24 de Febrero del 2017 - Ismael Almanza Riesco (Pola de Siero)

Por lo que vemos y no es mucho, dado que las eléctricas con sus tarifas giratorias se encargan de deslumbrarnos hasta dejarnos casi a ciegas, podemos concluir que las sociedades occidentales se hallan en franca recesión, lo cual, por otra parte, no es ningún descubrimiento nuevo. No se trata de una simple recesión económica, sino de algo bastante más profundo que afecta a la esencia misma del ser humano, a su naturaleza social (zoon politikon), la cual hace que el individuo halle su razón de ser en una sociedad vertebrada y políticamente organizada.
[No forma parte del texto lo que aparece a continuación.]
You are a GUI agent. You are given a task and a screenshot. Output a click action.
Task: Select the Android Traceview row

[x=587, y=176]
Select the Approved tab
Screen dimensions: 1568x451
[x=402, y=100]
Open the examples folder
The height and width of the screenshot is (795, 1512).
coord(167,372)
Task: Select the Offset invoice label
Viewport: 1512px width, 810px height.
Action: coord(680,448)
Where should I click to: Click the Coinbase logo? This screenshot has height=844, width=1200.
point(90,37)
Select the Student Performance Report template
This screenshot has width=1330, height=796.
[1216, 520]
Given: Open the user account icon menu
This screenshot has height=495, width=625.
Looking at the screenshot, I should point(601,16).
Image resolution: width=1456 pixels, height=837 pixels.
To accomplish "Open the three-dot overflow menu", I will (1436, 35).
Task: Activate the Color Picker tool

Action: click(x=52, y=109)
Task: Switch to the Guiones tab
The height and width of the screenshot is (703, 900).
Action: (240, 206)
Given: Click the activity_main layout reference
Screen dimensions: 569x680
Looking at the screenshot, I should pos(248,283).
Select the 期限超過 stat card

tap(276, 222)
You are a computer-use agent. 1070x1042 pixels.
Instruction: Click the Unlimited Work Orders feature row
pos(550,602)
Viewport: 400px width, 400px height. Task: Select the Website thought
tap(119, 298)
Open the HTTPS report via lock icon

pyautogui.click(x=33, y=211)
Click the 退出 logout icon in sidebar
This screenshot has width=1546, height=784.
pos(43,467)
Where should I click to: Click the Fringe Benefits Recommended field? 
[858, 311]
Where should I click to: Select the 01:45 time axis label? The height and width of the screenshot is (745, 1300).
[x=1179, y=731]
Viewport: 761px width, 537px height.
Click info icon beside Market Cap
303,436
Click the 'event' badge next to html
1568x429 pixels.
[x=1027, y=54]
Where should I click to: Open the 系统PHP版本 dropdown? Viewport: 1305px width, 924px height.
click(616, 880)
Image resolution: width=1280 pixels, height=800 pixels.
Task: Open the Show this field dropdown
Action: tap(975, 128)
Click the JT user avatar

Siempre se ha sostenido, amparándose en las más profundas convicciones filosóficas, que esa naturaleza era compartida por todos los congéneres, siendo la base y fundamento de las más solemnes declaraciones: todos los seres humanos nacen libres e iguales, liberté, egalité. No deja de resultar curioso, sin embargo, que mientras que en la oratoria religiosa se habla de nuestros hermanos, en la civil se ha acuñado la expresión nuestros semejantes para referirnos al prójimo. Pero ni siquiera la semejanza es ya algo defendible ante la constatación de una desigualdad galopante. La brecha entre la riqueza, fuertemente armada, y la pobreza, totalmente desvalida, es cada día más honda, y provoca que una gran parte de la humanidad muera por inanición o sobreviva en condiciones infrahumanas. ¿Qué clase de semejanza puede haber entre los mal llamados refugiados hacinados en campamentos de concentración y las señorías del Parlamento europeo que han decidido que esos refugiados se queden atrapados entre el fuego que les hace huir y el hielo que les impide ponerse a salvo? ¿Qué semejanza podemos hallar entre los desesperados que intentan escalar un muro de cuchillas (concertinas suena mucho más musical) y los que han construido ese muro de ignominia? Las aguas de nuestro Mediterráneo nos hablan a diario de la semejanza entre los viajeros de las pateras, que suelen encontrar en él su sepultura, y los ocupantes de los cruceros de lujo o las embarcaciones de recreo.

Los gobiernos occidentales no sólo son insensibles ante la desemejanza, sino que además parecen dedicados a su acrecentamiento; no sólo la justifican como si se tratara de un hecho natural (siempre ha habido ricos y pobres), sino que criminalizan la pobreza y ensalzan la riqueza sin reparar en las causas que han conducido a una y a otra. Es más, dan por buenos los métodos de los ricos para incrementar su riqueza (pelotazos de toda índole) al tiempo que persiguen con la ley en la mano los intentos de los pobres por hacer frente a su pobreza (prohibición del uso de semillas no patentadas o la venta de una docena de huevos en los mercados populares). Así es como los pobres se convierten automáticamente en delincuentes y así es como se levantan los muros para proteger a los ricos de la amenaza terrorista de los pobres.

Lo peor de todo es que esta deformidad ideológica se ha ido inoculando deliberadamente en las diferentes capas sociales hasta sumirlas en un atolondramiento democrático que convierte a la ciudadanía en meros romeros que cada cuatro años hacen su particular peregrinación para abrazar al santo. En una sociedad invertida y desnaturalizada, ese santo no puede ser otro que el ciego perverso, el que mejor encarna la ideología imperante, ya se llame Trump, Rajoy o Berlusconi.

Recuerdo que de niños nos obligaban a santiguarnos cada vez que pasábamos por delante de la iglesia del pueblo, porque era la casa de Dios. Esa costumbre se perdió hace ya muchos años, y sospecho que la causa no ha sido precisamente la defunción del Inquilino, sino que Este se ha mudado de casa. Siguiendo los pasos del éxodo rural de sus convecinos, se ha trasladado a la ciudad en busca de el Dorado. Y lo ha encontrado. Por eso se ha hecho dueño de múltiples mansiones lujosas llamadas Banco, cada una con su propio tabernáculo a prueba de profanación. Si no hubiéramos abandonado la antigua práctica de los buenos fieles, iríamos por la calle santiguándonos sin parar. In God we trust.